またやってしまった、とか言って落ち込むのは変わらないけれど。そしてこんな日々に慣れてきてしまった己に自己嫌悪してしまうのだけど。
――呪いのせいとはいえ、私のしていることは私が侮蔑してきた者と同じだ。それなのに、乙女の笑顔を見て嬉しく感じてしまう自分がいる。私は魂まで妖精女王の呪いに侵されたのか? それとも、これが私の本性だというのか? 理想の騎士を目指して追い求めて、しかし、私は本当はただの愚かな男でしか無かったのか? 欲に流されるだけの、なんて心の弱い――
いやいや、妖精女王の呪いでかなり欲情してるハズなのに、それを抑えてコントロールできるようになってきてるんだから、心が弱いってことは無い。

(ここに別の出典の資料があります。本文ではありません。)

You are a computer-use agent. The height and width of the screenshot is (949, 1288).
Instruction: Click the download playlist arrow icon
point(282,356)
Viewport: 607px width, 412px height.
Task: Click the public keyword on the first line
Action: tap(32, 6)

それどころか騎士タームと同じことができる男なんてのはまずいないね。
普通の男だったら、ひゃっはー!げへへへへってなってるハズだから。
背中を丸めて膝を抱える騎士タームに語りかける妖精がいる。
「なってないわねー、騎士ターム」
騎士タームがチラリと見るのは、薄く肌の透ける羽衣に身を包む妖艶な女の妖精。
「相手がふたりとはいえ、王国一の剣の使い手というにはお粗末だったんじゃ無いの? ま、ふたりを相手にするのが初めてにしてはなかなかだったけど」
戦いにおいて1対1と2対1ってのはまったく違う。
相手がひとりなら目前のひとりに集中すればいいけど、敵がふたりでは、ひとりに集中するともうひとりには隙だらけになっちまう。
何より騎士タームの持つ剣はひとつだけ。ひとりと斬り結んでいる間はもうひとりに剣を使うことができない。
複数の敵を同時に相手にするには相当な技量が必要になるんだ。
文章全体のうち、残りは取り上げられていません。